Minha mãe acabara de sair do centro cirúrgico. Lá fizeram a traqueostomia de R$ 591,08. Parece que o buraco foi bem-feito. Ela não está morta. Por enquanto. Ressona sob o lençol puído. Lembra-me um feto gigante. Talvez de girafa. Deve ser bem complicado fazer traqueostomia em girafas. Em que altura do pescoço seria o buraco? Os ossos do quadril estão saltados. As pernas para fora do lençol deixam-me entrever o longo corte na sola do pé direito. Logo após meu nascimento, minha mãe pisou num prego enferrujado a caminho do paiol de milho. O tétano alastrou-se. No hospital, cortaram o pé em dois e durante um bom tempo esfregaram com uma escovinha fina. Minha mãe sempre nos contou esta história, relatou em detalhes a dor quase insuportável. Ela nem imaginava que uma cicatriz na sola do pé direito é apenas um detalhe para quem tem um buraco no pescoço.
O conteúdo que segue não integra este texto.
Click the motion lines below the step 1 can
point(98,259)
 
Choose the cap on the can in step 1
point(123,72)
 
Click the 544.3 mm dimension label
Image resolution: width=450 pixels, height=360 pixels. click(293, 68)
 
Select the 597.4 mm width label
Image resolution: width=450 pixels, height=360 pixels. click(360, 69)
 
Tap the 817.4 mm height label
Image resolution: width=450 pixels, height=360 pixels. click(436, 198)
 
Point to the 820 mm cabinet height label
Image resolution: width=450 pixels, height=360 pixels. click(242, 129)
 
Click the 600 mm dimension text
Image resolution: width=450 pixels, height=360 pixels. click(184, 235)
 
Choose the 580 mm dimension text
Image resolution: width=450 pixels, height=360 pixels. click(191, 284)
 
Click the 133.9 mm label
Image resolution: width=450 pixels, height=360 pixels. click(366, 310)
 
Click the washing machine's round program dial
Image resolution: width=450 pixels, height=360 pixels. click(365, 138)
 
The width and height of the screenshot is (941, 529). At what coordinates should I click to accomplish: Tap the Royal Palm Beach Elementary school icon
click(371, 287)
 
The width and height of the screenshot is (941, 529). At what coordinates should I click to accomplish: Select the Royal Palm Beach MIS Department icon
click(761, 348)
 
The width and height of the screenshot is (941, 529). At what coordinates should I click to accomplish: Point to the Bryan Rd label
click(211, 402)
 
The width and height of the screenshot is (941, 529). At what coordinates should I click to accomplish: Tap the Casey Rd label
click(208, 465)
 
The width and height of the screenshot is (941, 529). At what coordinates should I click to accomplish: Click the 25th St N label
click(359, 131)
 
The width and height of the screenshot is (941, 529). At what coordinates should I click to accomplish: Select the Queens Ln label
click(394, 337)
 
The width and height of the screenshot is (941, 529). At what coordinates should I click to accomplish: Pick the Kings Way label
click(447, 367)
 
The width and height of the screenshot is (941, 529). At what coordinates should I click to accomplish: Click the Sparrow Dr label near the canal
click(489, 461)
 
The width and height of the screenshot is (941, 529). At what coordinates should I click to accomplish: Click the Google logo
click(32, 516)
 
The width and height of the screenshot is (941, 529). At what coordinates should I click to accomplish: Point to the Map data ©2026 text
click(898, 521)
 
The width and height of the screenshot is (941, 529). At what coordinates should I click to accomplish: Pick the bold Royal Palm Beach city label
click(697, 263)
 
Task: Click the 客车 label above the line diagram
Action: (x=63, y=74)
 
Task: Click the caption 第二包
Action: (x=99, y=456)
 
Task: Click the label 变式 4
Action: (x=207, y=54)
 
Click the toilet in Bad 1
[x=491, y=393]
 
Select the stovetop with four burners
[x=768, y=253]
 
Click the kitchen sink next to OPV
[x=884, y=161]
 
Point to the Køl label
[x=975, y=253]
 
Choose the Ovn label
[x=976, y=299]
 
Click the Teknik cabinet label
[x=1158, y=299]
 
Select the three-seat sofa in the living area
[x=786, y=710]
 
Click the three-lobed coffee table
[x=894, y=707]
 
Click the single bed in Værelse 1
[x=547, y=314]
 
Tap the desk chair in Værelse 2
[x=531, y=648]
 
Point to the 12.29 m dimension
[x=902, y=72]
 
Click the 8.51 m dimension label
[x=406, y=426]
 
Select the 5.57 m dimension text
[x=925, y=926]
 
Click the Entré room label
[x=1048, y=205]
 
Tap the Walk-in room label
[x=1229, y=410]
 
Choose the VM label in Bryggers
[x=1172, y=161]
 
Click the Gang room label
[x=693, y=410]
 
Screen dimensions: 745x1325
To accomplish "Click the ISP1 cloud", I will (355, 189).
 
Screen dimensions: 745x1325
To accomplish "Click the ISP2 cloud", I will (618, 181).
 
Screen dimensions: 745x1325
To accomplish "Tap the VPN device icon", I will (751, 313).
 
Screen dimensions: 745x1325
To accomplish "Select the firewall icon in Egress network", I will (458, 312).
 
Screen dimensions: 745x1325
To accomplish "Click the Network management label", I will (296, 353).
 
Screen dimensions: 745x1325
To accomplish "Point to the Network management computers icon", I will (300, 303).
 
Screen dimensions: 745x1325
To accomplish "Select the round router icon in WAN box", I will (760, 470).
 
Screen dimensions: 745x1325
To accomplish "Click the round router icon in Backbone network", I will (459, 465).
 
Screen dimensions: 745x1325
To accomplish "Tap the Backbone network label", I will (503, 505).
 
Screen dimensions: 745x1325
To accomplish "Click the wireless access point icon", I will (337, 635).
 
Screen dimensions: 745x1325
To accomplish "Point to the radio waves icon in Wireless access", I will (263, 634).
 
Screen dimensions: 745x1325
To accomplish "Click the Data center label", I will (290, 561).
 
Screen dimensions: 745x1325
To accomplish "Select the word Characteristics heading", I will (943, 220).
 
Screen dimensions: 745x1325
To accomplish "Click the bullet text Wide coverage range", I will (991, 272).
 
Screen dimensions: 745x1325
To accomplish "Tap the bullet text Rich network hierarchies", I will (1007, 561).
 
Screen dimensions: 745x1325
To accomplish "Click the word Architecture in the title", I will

Após a eternidade de alguns minutos, decido deixar o quarto 52B. Despeço-me das novas amigas da minha mãe. Peço para uma delas informar que estive ali. Ela sorri, balança a cabeça, conivente com o meu pavor. Rastejo novamente pela rampa. Deixo uma nódoa incolor pelo caminho. Passo pela cozinha. Novas porções de sopa de lesma sem sal estão sendo preparadas. Os residentes sorriem. Na carta, o Ministério da Saúde reforça que “após a internação, é importante seguir o tratamento e adotar, cada vez mais, hábitos saudáveis que vão melhorar a sua qualidade de vida”. Reduzir o sal da sopa sempre ajuda.

A carta 22317342179 segue ao lado do computador. Preciso respondê-la. Não posso deixar de cumprir minhas obrigações de cidadão. Pintarei as bolinhas cujas avaliações são “muito bom, bom, regular, ruim e muito ruim”. Gosto das carinhas sorrindo ao lado dos pequenos círculos. Mas elas parecem mentir para mim. No centro da carta, o número 136 é o telefone do Disque Saúde. Minha mãe lê muito mal e não pode falar ao telefone. Ou respondo esta carta ou telefono para o 136. Ainda não decidi. Ao lado do número, outro alerta: “sempre é hora de combater a dengue”.

É muito difícil acertar um mosquito em pleno voo com um punhado de sal. Será que lesma se alimenta de Aedes Aegypti?